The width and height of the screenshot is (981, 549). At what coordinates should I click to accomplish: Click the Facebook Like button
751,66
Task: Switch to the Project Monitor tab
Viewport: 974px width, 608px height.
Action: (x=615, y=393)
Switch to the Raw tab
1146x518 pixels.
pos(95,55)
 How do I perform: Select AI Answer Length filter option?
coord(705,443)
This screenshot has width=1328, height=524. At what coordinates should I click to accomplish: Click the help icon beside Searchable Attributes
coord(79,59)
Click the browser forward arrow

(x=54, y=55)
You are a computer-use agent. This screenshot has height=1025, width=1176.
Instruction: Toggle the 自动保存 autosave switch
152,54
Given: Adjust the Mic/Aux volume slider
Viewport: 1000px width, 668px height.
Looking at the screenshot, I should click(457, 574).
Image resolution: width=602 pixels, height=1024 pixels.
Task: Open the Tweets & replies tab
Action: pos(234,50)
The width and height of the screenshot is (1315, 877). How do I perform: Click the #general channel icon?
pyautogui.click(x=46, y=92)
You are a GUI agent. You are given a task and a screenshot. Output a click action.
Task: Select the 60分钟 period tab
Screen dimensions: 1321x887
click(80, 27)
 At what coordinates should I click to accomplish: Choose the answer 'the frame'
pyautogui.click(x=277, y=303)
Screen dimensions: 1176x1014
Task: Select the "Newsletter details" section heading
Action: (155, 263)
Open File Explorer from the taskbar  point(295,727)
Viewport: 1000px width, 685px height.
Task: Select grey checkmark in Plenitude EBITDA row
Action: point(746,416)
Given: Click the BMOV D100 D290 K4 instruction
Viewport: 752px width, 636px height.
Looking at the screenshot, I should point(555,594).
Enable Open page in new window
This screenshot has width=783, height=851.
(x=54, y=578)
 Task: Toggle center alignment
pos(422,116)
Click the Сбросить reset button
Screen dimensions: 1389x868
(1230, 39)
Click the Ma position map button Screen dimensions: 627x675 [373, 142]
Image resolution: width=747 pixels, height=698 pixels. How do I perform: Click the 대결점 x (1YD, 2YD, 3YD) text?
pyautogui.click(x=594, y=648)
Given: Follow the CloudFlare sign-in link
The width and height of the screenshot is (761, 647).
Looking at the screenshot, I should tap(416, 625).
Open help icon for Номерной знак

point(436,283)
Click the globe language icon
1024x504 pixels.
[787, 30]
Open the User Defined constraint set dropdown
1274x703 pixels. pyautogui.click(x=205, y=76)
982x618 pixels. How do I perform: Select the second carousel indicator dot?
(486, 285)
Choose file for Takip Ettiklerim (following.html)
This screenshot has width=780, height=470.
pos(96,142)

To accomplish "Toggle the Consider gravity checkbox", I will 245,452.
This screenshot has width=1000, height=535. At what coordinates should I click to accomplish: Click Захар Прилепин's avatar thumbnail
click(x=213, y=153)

> _Your instructions_:
Every line of the listing must be written out again exactly.

> _Written solution_:
The width and height of the screenshot is (981, 549). At what coordinates should I click to accomplish: Click the Facebook Like button
751,66
Task: Switch to the Project Monitor tab
Viewport: 974px width, 608px height.
Action: (x=615, y=393)
Switch to the Raw tab
1146x518 pixels.
pos(95,55)
 How do I perform: Select AI Answer Length filter option?
coord(705,443)
This screenshot has width=1328, height=524. At what coordinates should I click to accomplish: Click the help icon beside Searchable Attributes
coord(79,59)
Click the browser forward arrow

(x=54, y=55)
You are a computer-use agent. This screenshot has height=1025, width=1176.
Instruction: Toggle the 自动保存 autosave switch
152,54
Given: Adjust the Mic/Aux volume slider
Viewport: 1000px width, 668px height.
Looking at the screenshot, I should click(457, 574).
Image resolution: width=602 pixels, height=1024 pixels.
Task: Open the Tweets & replies tab
Action: pos(234,50)
The width and height of the screenshot is (1315, 877). How do I perform: Click the #general channel icon?
pyautogui.click(x=46, y=92)
You are a GUI agent. You are given a task and a screenshot. Output a click action.
Task: Select the 60分钟 period tab
Screen dimensions: 1321x887
click(80, 27)
 At what coordinates should I click to accomplish: Choose the answer 'the frame'
pyautogui.click(x=277, y=303)
Screen dimensions: 1176x1014
Task: Select the "Newsletter details" section heading
Action: (155, 263)
Open File Explorer from the taskbar  point(295,727)
Viewport: 1000px width, 685px height.
Task: Select grey checkmark in Plenitude EBITDA row
Action: point(746,416)
Given: Click the BMOV D100 D290 K4 instruction
Viewport: 752px width, 636px height.
Looking at the screenshot, I should point(555,594).
Enable Open page in new window
This screenshot has width=783, height=851.
(x=54, y=578)
 Task: Toggle center alignment
pos(422,116)
Click the Сбросить reset button
Screen dimensions: 1389x868
(1230, 39)
Click the Ma position map button Screen dimensions: 627x675 [373, 142]
Image resolution: width=747 pixels, height=698 pixels. How do I perform: Click the 대결점 x (1YD, 2YD, 3YD) text?
pyautogui.click(x=594, y=648)
Given: Follow the CloudFlare sign-in link
The width and height of the screenshot is (761, 647).
Looking at the screenshot, I should tap(416, 625).
Open help icon for Номерной знак

point(436,283)
Click the globe language icon
1024x504 pixels.
[787, 30]
Open the User Defined constraint set dropdown
1274x703 pixels. pyautogui.click(x=205, y=76)
982x618 pixels. How do I perform: Select the second carousel indicator dot?
(486, 285)
Choose file for Takip Ettiklerim (following.html)
This screenshot has width=780, height=470.
pos(96,142)

To accomplish "Toggle the Consider gravity checkbox", I will 245,452.
This screenshot has width=1000, height=535. At what coordinates should I click to accomplish: Click Захар Прилепин's avatar thumbnail
click(x=213, y=153)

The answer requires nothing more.